(Beginning of Supplied information)

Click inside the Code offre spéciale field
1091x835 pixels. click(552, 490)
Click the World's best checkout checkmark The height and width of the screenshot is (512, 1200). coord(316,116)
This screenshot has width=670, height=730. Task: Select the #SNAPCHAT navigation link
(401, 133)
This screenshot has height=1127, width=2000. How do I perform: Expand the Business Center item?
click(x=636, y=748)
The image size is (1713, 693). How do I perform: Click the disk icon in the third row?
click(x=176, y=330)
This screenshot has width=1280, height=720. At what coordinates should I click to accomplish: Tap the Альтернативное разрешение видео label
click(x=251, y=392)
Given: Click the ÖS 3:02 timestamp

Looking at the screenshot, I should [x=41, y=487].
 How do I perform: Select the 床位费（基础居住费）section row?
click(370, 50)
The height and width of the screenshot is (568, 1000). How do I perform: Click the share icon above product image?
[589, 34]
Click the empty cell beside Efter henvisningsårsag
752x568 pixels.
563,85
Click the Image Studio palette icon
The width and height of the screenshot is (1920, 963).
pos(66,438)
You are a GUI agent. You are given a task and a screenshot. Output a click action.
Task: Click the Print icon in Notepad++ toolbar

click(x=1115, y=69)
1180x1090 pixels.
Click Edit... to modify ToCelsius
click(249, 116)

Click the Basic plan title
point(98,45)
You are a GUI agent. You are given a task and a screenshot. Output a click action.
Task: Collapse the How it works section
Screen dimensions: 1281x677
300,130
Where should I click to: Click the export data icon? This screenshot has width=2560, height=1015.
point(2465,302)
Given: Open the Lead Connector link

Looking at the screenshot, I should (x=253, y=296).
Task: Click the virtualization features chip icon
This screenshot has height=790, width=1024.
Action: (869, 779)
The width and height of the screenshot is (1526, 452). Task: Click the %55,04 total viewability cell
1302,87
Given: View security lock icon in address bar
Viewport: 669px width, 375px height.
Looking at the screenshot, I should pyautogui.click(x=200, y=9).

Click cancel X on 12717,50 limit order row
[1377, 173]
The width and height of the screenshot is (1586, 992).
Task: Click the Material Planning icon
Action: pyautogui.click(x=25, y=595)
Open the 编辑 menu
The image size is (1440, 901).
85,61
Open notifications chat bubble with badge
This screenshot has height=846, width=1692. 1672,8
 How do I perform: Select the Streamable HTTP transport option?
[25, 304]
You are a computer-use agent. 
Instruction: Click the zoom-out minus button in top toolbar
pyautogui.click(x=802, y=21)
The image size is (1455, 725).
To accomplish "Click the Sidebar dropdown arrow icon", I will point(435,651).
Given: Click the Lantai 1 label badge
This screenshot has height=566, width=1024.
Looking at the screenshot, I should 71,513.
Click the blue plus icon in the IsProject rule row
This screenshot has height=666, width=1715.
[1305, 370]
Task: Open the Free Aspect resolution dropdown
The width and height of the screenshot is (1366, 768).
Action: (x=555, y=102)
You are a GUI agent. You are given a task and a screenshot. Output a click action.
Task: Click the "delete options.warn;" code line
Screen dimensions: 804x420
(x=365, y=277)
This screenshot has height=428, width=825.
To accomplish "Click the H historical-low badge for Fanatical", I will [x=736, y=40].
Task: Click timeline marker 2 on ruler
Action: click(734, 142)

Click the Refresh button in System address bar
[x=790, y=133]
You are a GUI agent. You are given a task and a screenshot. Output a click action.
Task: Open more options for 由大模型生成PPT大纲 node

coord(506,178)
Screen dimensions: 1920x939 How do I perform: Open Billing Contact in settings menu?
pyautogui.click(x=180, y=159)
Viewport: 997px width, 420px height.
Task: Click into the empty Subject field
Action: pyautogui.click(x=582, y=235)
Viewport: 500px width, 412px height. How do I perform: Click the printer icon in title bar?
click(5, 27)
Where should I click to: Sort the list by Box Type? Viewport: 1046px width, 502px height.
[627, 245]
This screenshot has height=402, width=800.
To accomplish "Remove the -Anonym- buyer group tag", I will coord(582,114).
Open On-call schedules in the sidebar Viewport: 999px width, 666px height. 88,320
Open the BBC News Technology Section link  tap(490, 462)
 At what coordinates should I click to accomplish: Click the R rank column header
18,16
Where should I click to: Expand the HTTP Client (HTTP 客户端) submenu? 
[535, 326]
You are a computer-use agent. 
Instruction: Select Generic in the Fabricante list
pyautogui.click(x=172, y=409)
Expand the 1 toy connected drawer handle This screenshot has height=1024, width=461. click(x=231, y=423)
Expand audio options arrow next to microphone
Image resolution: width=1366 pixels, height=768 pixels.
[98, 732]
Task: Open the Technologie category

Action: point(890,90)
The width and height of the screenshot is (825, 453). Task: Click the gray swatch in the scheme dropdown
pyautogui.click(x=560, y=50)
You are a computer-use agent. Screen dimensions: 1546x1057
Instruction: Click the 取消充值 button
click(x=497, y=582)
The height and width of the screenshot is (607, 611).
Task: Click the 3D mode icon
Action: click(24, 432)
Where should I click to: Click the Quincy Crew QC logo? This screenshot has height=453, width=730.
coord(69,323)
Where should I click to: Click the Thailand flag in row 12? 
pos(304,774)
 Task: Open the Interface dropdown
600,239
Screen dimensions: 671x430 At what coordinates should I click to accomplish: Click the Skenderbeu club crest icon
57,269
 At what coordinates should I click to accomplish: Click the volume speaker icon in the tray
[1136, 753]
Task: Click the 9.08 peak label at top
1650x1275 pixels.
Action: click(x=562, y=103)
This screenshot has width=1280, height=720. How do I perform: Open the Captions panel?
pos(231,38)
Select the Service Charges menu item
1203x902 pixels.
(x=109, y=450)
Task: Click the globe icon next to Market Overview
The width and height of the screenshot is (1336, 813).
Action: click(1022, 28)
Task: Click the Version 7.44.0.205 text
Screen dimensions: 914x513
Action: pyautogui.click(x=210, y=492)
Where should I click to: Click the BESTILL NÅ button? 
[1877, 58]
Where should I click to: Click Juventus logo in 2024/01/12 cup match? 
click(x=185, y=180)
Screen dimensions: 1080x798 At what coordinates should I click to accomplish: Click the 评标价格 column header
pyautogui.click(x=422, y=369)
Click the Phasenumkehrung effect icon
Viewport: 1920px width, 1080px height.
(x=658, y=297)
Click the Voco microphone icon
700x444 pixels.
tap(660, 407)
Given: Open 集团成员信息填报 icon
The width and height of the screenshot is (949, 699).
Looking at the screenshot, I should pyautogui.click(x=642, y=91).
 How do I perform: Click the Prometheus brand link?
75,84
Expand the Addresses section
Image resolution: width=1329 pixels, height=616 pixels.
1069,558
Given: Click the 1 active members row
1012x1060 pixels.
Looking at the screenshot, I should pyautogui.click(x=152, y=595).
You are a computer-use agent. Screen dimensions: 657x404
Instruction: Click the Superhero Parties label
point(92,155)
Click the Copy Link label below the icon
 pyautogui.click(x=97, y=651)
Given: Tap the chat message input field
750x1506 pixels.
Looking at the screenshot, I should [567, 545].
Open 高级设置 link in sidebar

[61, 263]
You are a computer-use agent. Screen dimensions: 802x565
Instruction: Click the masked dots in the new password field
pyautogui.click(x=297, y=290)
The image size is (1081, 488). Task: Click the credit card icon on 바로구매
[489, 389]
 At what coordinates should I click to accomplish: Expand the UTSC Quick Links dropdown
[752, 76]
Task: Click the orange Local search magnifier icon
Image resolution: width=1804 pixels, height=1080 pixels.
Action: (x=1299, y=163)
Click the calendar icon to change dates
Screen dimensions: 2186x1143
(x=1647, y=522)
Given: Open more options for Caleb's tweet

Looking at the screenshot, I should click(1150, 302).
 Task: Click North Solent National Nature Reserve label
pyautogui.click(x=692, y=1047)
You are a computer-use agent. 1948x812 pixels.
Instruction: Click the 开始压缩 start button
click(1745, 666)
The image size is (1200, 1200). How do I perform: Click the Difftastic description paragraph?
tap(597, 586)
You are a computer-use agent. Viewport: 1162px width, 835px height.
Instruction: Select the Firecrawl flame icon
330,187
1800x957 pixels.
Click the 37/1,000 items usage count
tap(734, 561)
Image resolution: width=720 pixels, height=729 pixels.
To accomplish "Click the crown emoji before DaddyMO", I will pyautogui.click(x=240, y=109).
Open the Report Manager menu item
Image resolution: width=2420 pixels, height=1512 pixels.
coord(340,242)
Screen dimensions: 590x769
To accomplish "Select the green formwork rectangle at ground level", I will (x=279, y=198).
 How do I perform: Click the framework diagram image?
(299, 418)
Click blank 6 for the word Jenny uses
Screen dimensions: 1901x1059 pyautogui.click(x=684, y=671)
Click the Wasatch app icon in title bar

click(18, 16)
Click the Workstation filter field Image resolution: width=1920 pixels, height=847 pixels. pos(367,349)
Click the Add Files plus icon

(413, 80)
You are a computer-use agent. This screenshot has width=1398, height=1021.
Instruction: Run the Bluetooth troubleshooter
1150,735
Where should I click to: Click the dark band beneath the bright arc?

(End of Supplied information)

▸ Work order:
Only lines containing "computer" belong in the answer; copy every such line from the records.

▸ Solution to this task:
You are a computer-use agent. 
You are a computer-use agent. 
You are a computer-use agent. Screen dimensions: 1546x1057
You are a computer-use agent. Screen dimensions: 657x404
You are a computer-use agent. Screen dimensions: 802x565
You are a computer-use agent. 1948x812 pixels.
You are a computer-use agent. Viewport: 1162px width, 835px height.
You are a computer-use agent. This screenshot has width=1398, height=1021.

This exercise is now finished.